Latvia to block potential wireless broadband to save analog TV?

I'm here at SAPPHIRE NOW in Frankfurt, but I'm seeing news reports that a Latvian parliamentary committee is pushing changes in the Law on Electronic Media that would allow regional and small municipal television stations to defy the European Union (EU) mandated switch to all-digital terrestrial broadcasting and continue broadcasting in analog until the end of 2013.
This would throw a wrench into plans to use frequencies freed up by the digital switchover for wireless broadband (possibly 3G) and risk loosing Latvia some EUR 19 million in EU funds earmarked for wireless broadband.
A Ministry of Transport official said that Latvia, in effect was throwing away its digital dividend.
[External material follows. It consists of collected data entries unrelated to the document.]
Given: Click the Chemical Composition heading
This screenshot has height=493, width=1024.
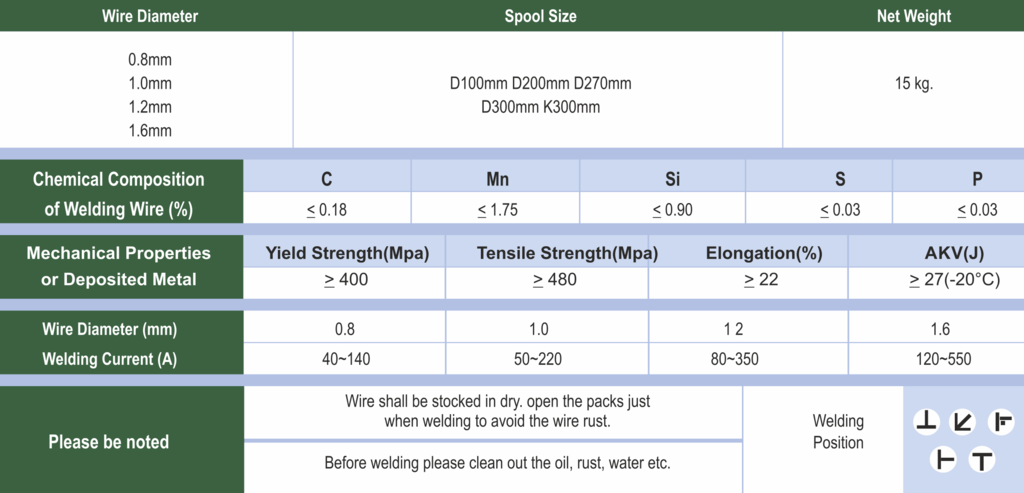Looking at the screenshot, I should (x=118, y=180).
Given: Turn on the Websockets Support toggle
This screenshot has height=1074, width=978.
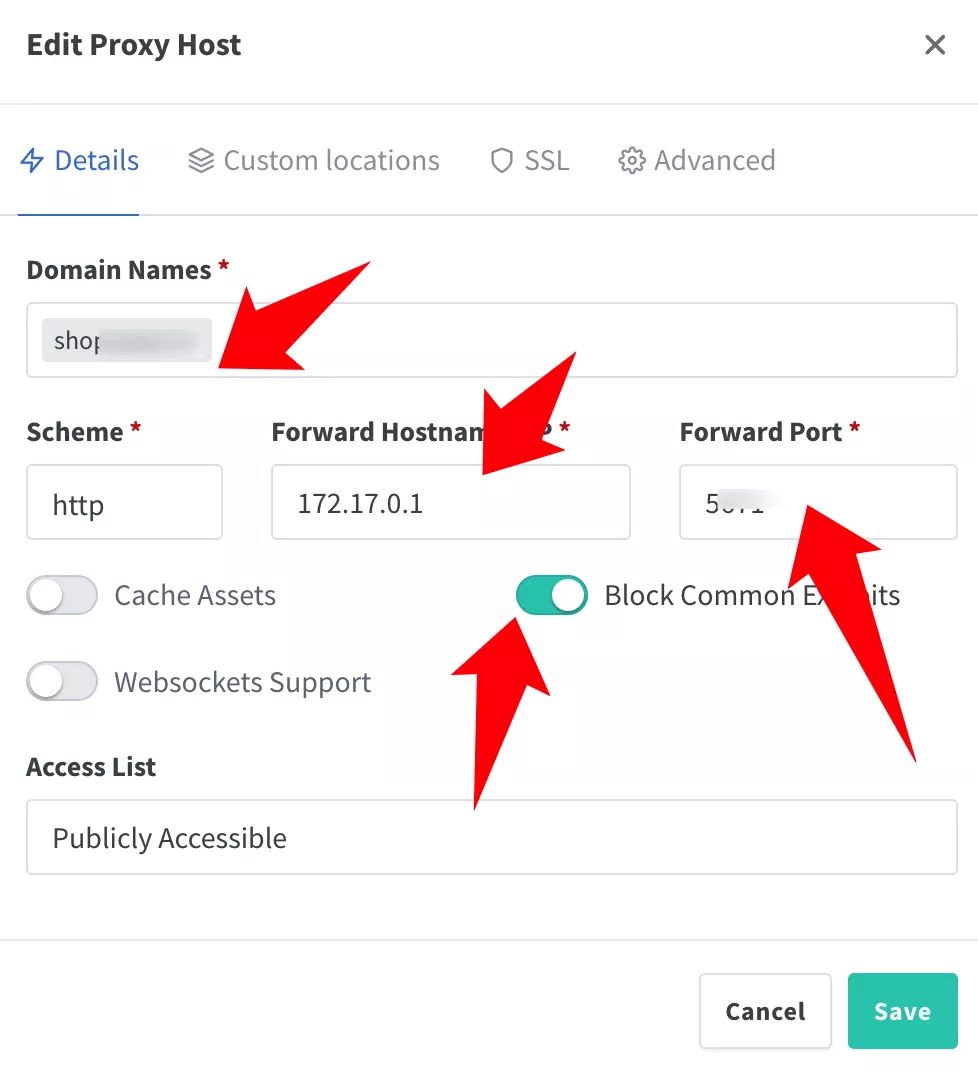Looking at the screenshot, I should (x=62, y=683).
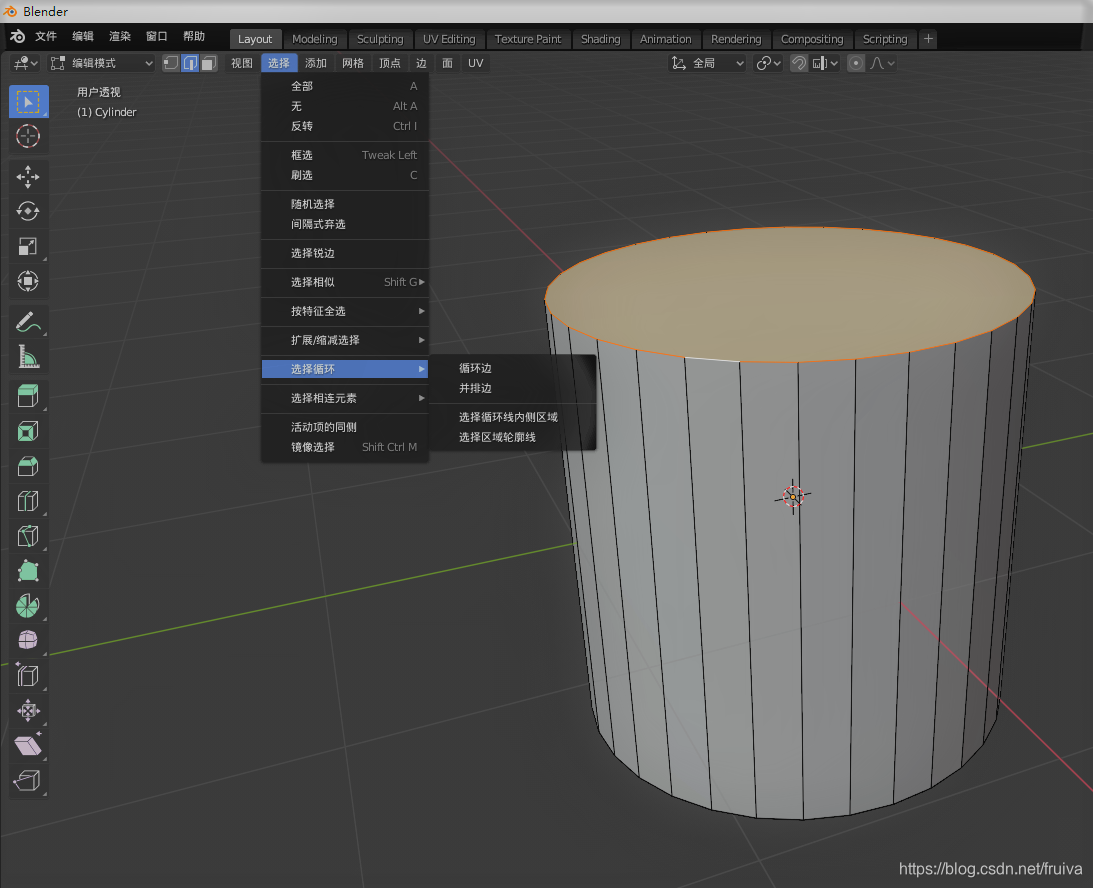Screen dimensions: 1093x888
Task: Open the 编辑模式 mode dropdown
Action: [104, 63]
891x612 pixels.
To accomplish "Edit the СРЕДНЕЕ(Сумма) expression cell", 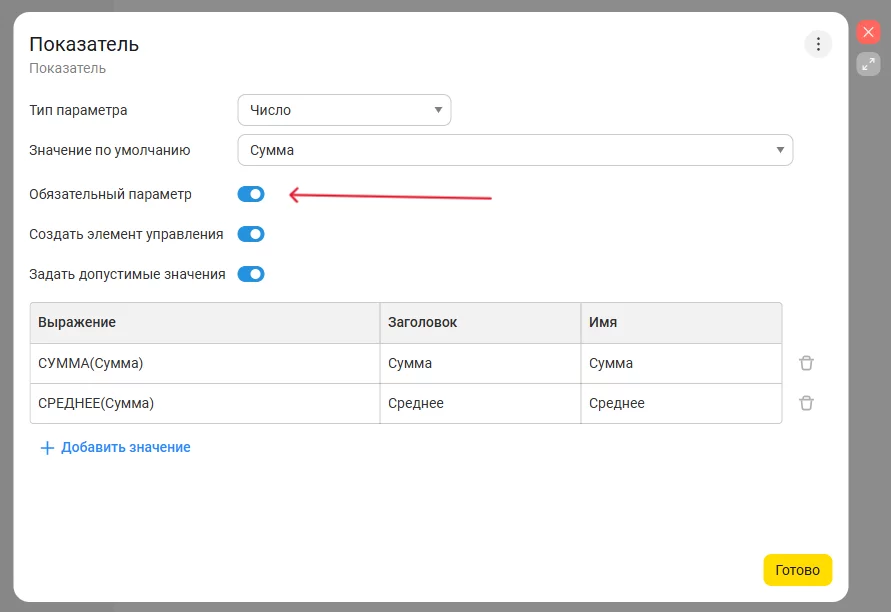I will 204,403.
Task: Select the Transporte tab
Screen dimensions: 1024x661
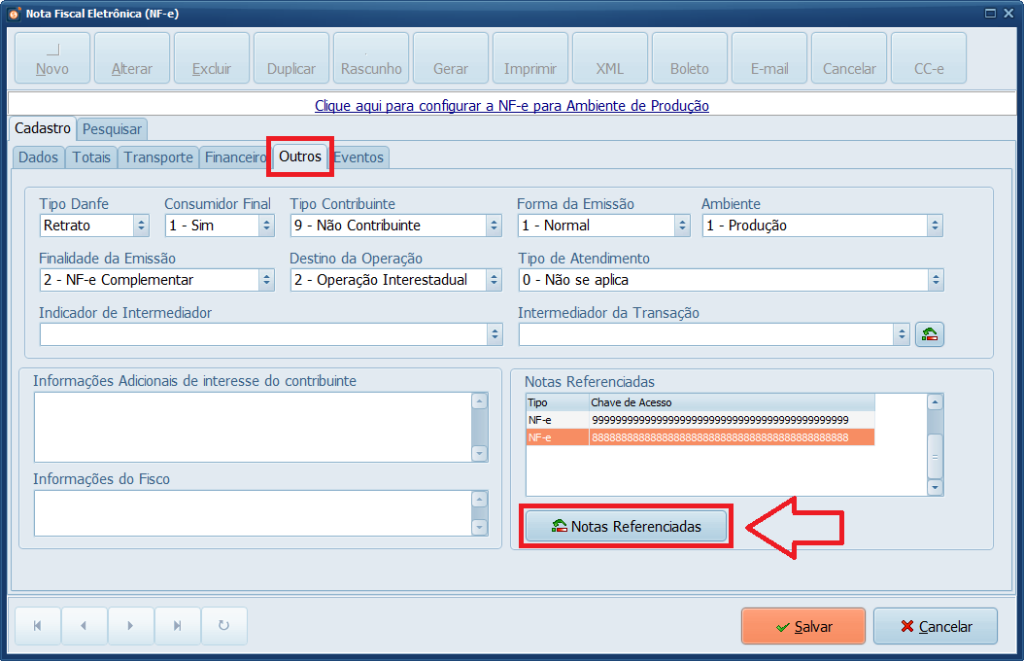Action: point(158,157)
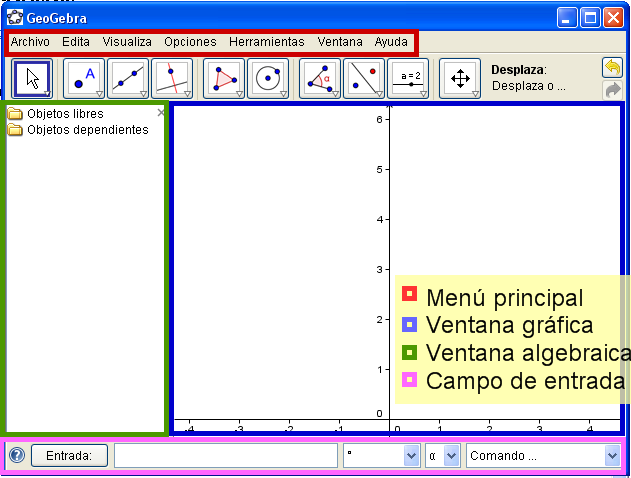
Task: Open the input help question icon
Action: (17, 456)
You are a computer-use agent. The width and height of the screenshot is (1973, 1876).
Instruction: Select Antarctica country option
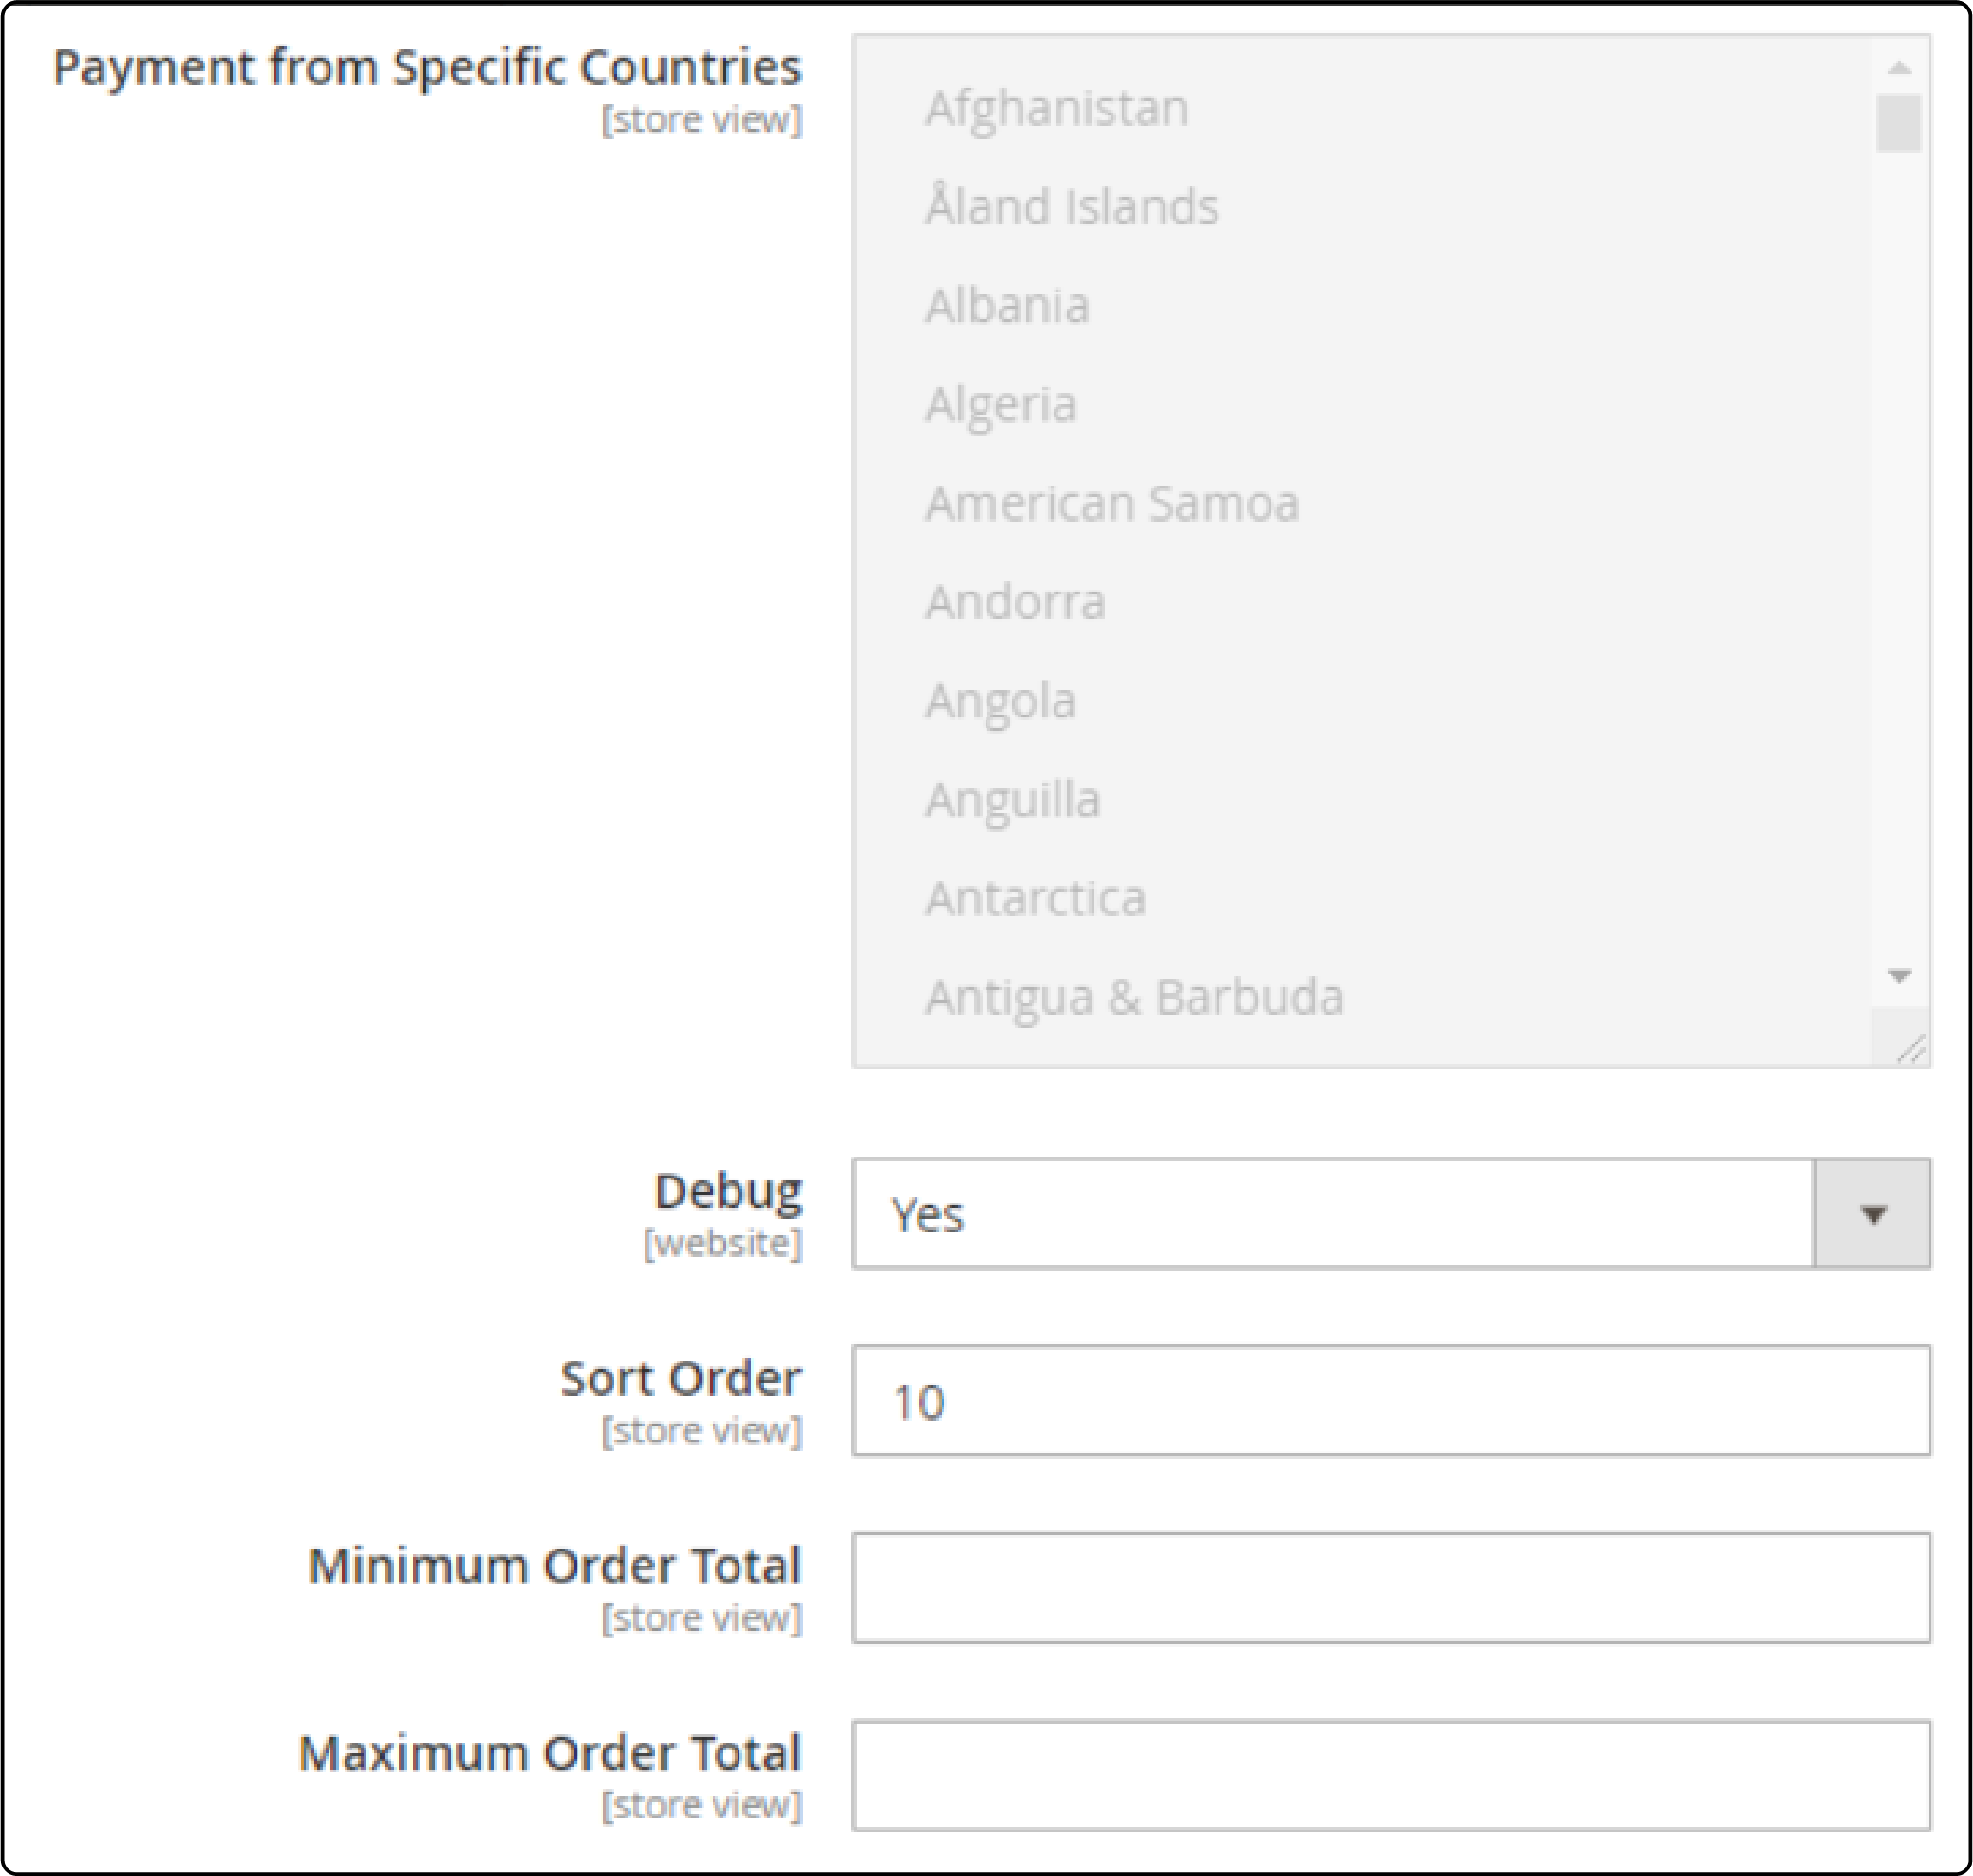point(1037,898)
Building out wireless broadband in the countryside (and it is countryside folk who parliamentarians are trying to spare the expense of decoders for the digital switchover) without EU support at a later date will be significantly more expensive.
I don't have all the details, but it looks like a typical provincial f**kwit move that will backfire on those it was supposed to benefit.

1 comment:

Bleveland said...

Just some technical facts:

Digital dividend for wireless broadband according to 4G standards is taking place in the upper high end of todays analog TV band (790-862 MHz). On your TV that means the channels 61-69. How many channels do you have there today? I guess not many... none to be precisely. Especially not terrestrial (possibly cable TV, but that can easy be re-scheduled).

In other words it appears likely that the "provincial f*kwit move" simply is driven by total ignorance about what exactly we are talking about here.

It is a Latvian style tragedy. Again. The most tragic is that after all the cock-ups the provincials have caused, they still remain in power. Apart from allowing and causing the complete melt-down of Latvian economy, there was the digital terrestrial TV catastrophe. Just to mention a more "harmless" cock-up. This one caused that Latvia, from being in the front line of digital TV, ended up being one of the last countries moving to digital TV (actually it happens right now, 2010 not 2001).

Regretfully it will happen once more. This time with broadband wireless internet access necessary to liberate all the remote / rural locations in Latvia from the -soon- completely outdated service that Triatel provides. That said with all respect for the guys at Triatel. They would be the fair winner of a licence in the digital dividend band.